You Have Hooker Hair And Other Consequences of Pneumonia

So, I’ve been sick for about three weeks. It has been a Very Mucusy Winter Break.

A paroxysm of coughing, coughing, coughing followed by chills, malaise, grumpiness, piles of dirty laundry, children and dishes finally led me to the doc which led me to a chest x-ray. Bingo! Pneumonia.

The fun thing about having pneumonia is that it essentially saps any energy you might have that would ordinarily be devoted to personal hygiene. My armpit hairs are at the longest I’ve seen them since I decided to try to be a hippie one summer in the eighties. (I guess at the time I thought braided armpit hair would look good with an arm stacked with black Madonna bracelets?) And my hair, well, my hair looks like hooker hair.

“Hooker hair” is not a term I coined. It was bestowed upon me one day when I went to see my hair guy. I must not have washed my hair prior to that visit because he took one look at the back of my head and started laughing.
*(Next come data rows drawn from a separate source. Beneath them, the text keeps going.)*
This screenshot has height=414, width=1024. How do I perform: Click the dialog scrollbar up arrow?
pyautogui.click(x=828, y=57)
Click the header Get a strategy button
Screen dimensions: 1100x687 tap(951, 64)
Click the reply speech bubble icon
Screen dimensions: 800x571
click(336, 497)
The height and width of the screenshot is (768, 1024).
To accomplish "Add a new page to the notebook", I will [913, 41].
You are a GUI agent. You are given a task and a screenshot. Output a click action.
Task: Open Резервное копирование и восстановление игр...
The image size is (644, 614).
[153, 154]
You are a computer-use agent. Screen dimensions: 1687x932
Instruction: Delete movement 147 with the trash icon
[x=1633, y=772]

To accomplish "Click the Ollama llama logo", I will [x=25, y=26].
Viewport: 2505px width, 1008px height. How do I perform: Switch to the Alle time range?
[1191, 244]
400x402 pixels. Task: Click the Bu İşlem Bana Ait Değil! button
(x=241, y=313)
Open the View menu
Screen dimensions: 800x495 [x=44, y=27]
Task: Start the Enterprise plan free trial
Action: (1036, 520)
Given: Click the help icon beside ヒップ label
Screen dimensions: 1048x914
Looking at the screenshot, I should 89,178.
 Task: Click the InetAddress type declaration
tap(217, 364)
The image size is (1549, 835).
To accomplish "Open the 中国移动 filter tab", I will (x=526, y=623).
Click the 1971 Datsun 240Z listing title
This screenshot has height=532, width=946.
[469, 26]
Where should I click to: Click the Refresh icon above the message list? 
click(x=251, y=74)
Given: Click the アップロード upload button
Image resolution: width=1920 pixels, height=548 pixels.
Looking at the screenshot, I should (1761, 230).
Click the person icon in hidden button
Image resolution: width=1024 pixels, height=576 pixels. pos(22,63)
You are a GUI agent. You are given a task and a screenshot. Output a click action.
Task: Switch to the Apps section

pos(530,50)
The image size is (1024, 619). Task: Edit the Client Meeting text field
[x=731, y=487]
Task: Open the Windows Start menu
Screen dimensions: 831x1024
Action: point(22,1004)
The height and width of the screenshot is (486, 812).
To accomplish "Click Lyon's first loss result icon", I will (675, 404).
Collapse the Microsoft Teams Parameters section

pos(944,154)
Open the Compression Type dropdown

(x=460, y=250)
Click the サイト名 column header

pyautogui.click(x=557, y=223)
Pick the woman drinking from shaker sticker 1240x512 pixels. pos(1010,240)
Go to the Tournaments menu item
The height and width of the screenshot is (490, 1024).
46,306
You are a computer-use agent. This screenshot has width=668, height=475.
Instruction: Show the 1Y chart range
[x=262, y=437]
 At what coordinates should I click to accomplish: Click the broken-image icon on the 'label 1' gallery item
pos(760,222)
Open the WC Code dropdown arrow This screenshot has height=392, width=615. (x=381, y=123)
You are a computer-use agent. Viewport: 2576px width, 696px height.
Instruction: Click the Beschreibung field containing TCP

Then he did a pantomime of a hooker laying on a bed, on her back, getting shtupped. I love my hair guy. I mean, who pantomimes a hooker for their client?

Anyhow, I explained to my hair guy that I had hooker hair  because the night before my toddler wasn’t feeling well and slept in bed with us. He is still nursing and he is like a heat seeking missile programmed for tits. So, I slept on my back and he slept on my chest and alternating between Shoon and Shoonahhhhh all night long.

The result, to be kind, is a hybrid Donald Trump camel hair hooker look. The sides look pretty normal, but there is definitely a nasty party in the back and on top.

Add to this the fact that two of the three kids are sick and disgusting themselves and our pug and kitten are working out their new relationship (which has resulted in the pug angrily marking the house) so the whole place smells like the armpit of a petting zoo.

And yes, I do make bad videos of my pets and give them stupid accents when I’m not feeling well. One must entertain oneself!

Aside from all of the kvetchy unpleasantries, a happy consequence of being sick has been all of the help from the husband and friends. Our dear friends David & Sarah have taken the Eldest into their family for sleepovers and playdates, and even delivered my favorite ice cream (Salted Caramel) which I begrudgingly shared with the husband from the amazing Salt & Straw. Never mind that the Eldest would like to be adopted by Dave & Sarah because their daughter is her best friend and David makes much better pancakes and pretty much everything else than I do, and Sarah is just way cooler than me. Which is true.

Our friend Liz has been my mamala and delivered matzoh ball soup, offered meals and sent sweet texts. And my dad has pitched in and taken the kids to the movies and even watched the littlest (!) when I needed to go to the doc.

So, even though I look like a tranny, I feel loved, and that goes a long way toward getting well.